***** DATA EXCERPTS
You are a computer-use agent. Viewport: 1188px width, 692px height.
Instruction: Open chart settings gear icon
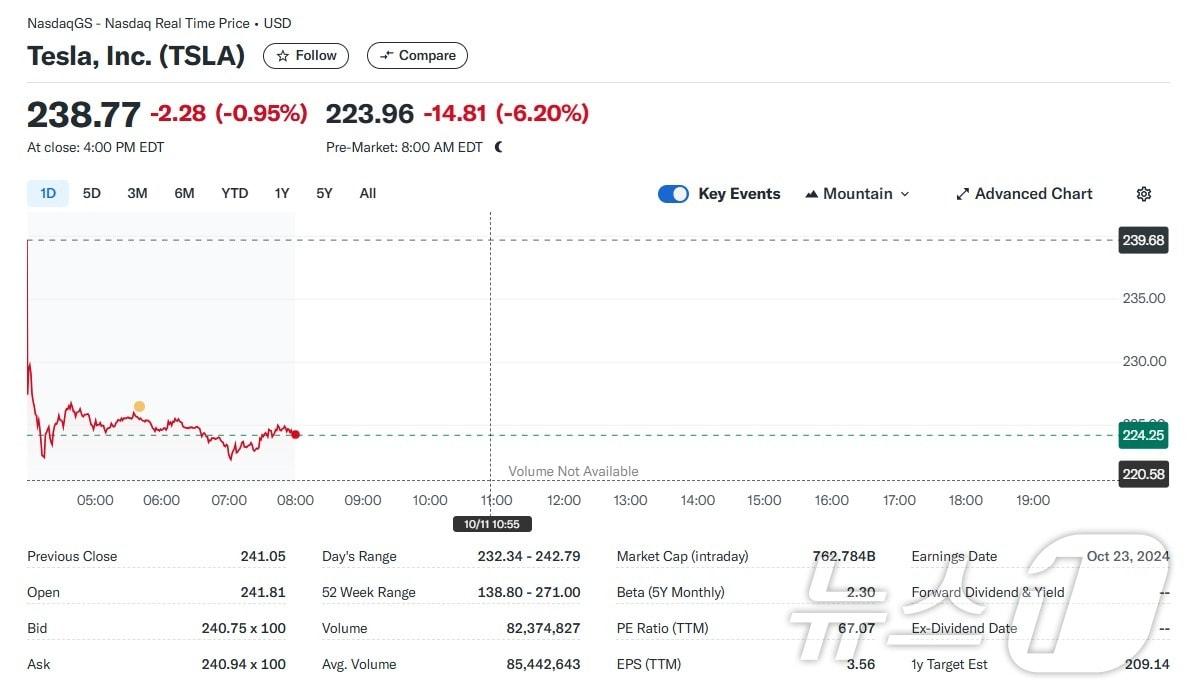click(1144, 194)
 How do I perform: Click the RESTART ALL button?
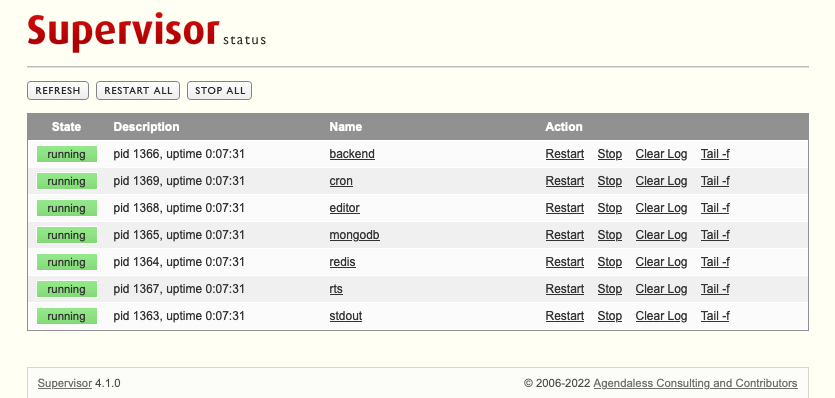point(138,91)
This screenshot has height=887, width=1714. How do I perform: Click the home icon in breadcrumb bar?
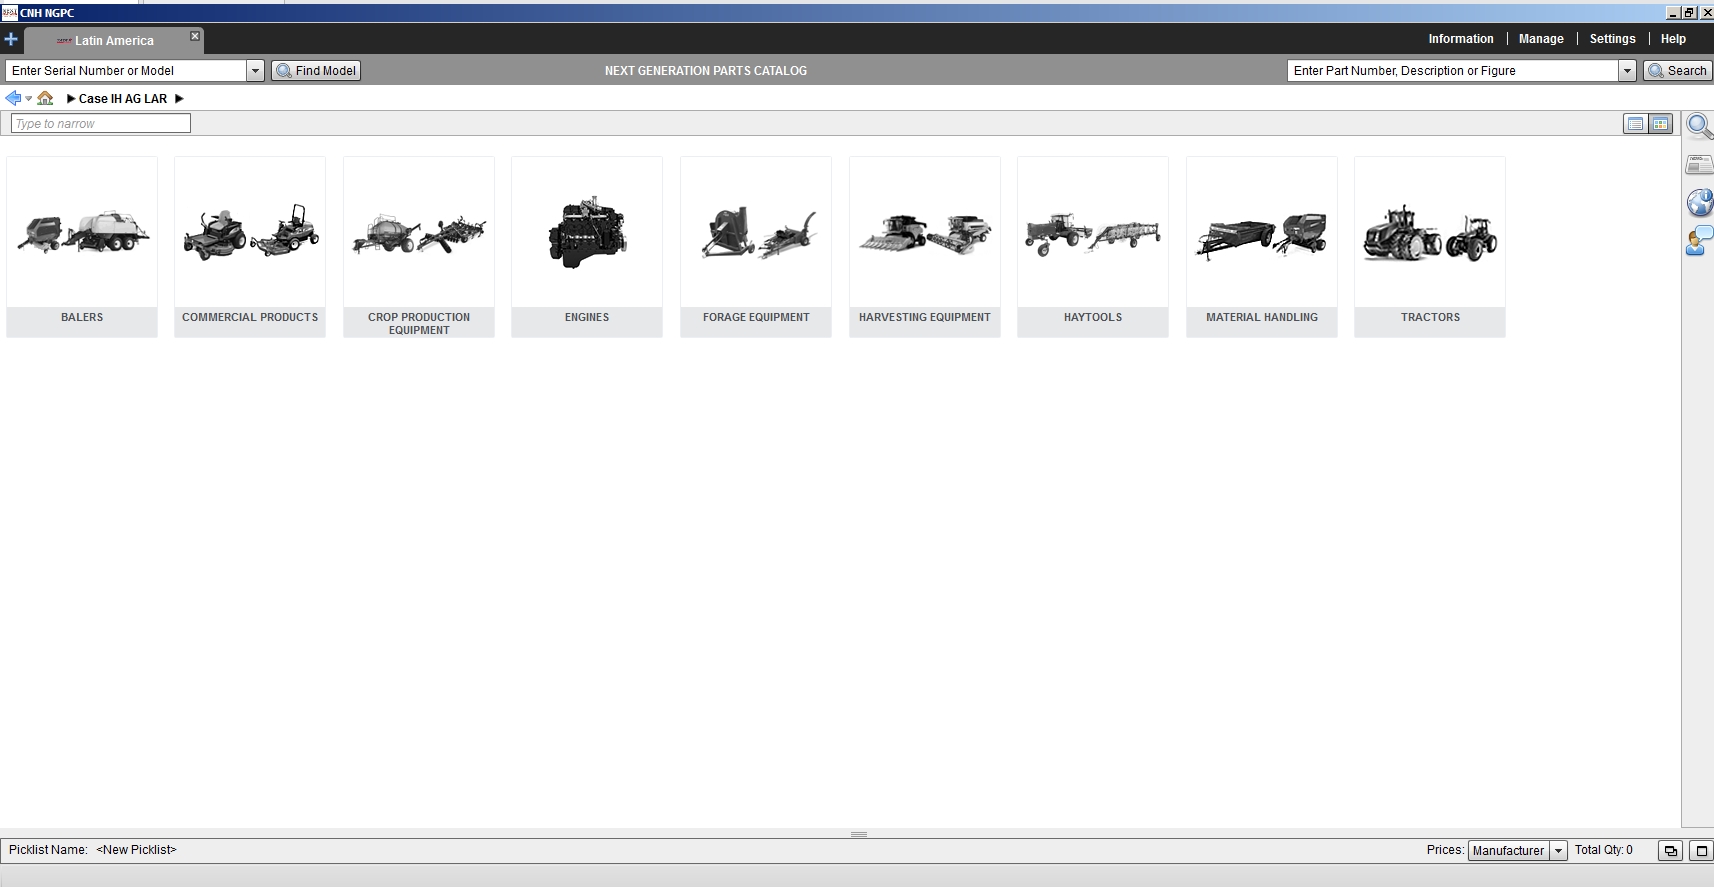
**********
:: ACTIVITY ::
Every line above that holds the string "height" should be copied into the answer.

:: OUTPUT BELOW ::
You are a computer-use agent. Viewport: 1188px width, 692px height.
This screenshot has height=887, width=1714. How do I perform: Click the home icon in breadcrumb bar?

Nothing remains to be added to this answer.